Return the passage of the Rule 22c-2 amendment below, starting with "THIS Rule 22c-2" and going on through "its underlying Portfolios.", reproduced word for word.

Given passage:

#####

EX-99.28.H.3 10 dex9928h3.htm SEC RULE 22C-2 AMENDMENT SEC Rule 22c-2 Amendment

SEC RULE 22c-2 AMENDMENT

THIS Rule 22c-2 Amendment (“Amendment”) is made and entered into this 1st day of January 2011 by and between GWFS Equities, Inc. and/or its affiliates (herein referred to as “GWFS” or “Intermediary”), and Maxim Series Fund, Inc. (“Fund”) on behalf of itself and its underlying Portfolios.

Intermediary entered into a Rule 22c-2 Shareholder Information Agreement dated April 16, 2007 with an effective date of October 16, 2007 (the “Agreement”) with Fund pursuant to Rule 22c-2 of the Investment Company Act of 1940, as amended (the “1940 Act”) in order to facilitate the exchange of information necessary for the Fund and its underlying Portfolios to comply with the 1940 Act, including without limitation Section 22 and Rule 22c-2 promulgated thereunder. Fund has adopted policies and procedures to protect the Fund, its Portfolios, and its respective Shareholders from potentially harmful Frequent Trading as otherwise set forth in the Fund’s policies and procedures on Market Timing and Excessive Trading.

Intermediary agrees to perform standardized Frequent Trading monitoring of Shareholder initiated transactions in the Portfolios of the Fund as outlined below. Fund agrees that the standardized Frequent Trading monitoring and purchase restriction policies and procedures set out herein satisfy Fund’s Frequent Trading standards and hereby instructs Intermediary to implement such monitoring policies and procedures.

Section 1 - Definitions.

All definitions not otherwise provided in this Section 1 shall have the same meaning as set forth in the Agreement.

 

a.

Day(s) – calendar days unless noted otherwise.

 

b.

#####

Collected data:
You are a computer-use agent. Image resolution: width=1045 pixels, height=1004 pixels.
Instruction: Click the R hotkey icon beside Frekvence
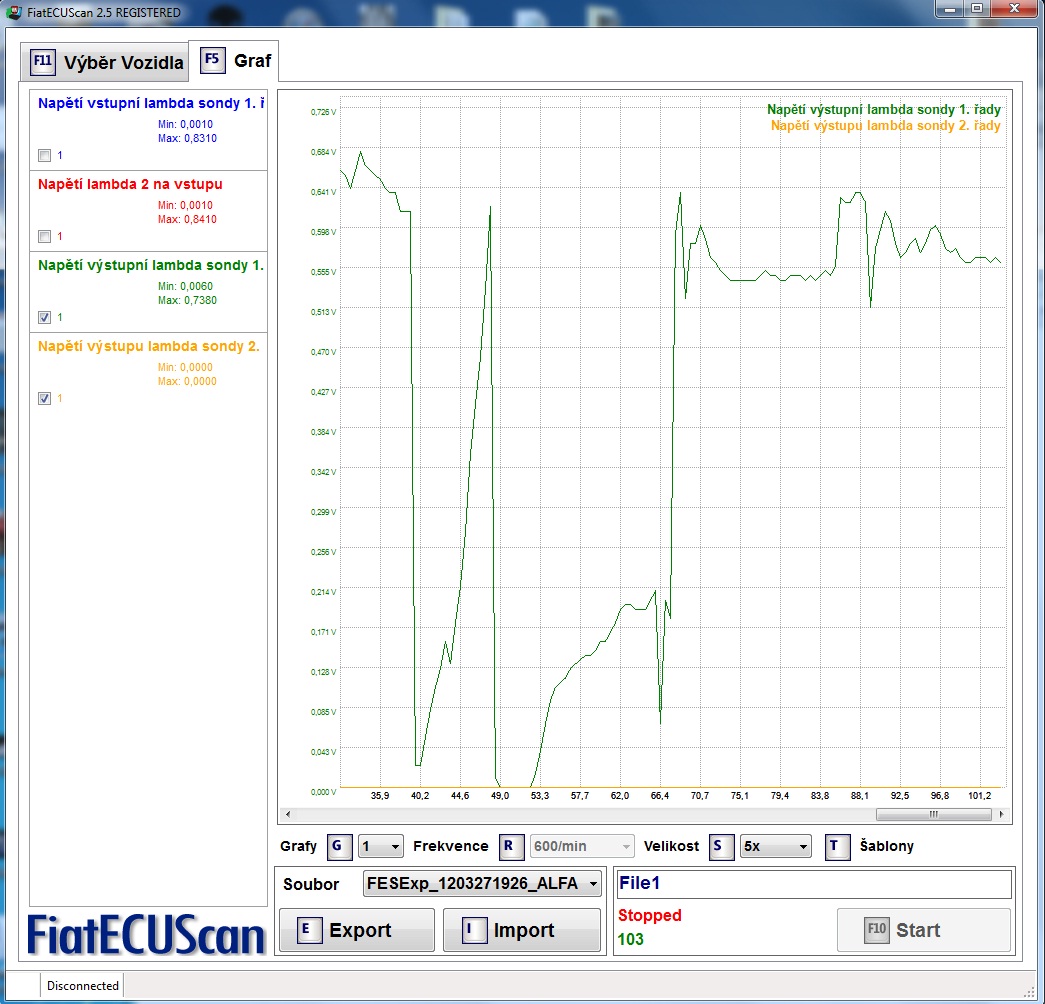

#####

Solved exercise:
THIS Rule 22c-2 Amendment (“Amendment”) is made and entered into this 1st day of January 2011 by and between GWFS Equities, Inc. and/or its affiliates (herein referred to as “GWFS” or “Intermediary”), and Maxim Series Fund, Inc. (“Fund”) on behalf of itself and its underlying Portfolios.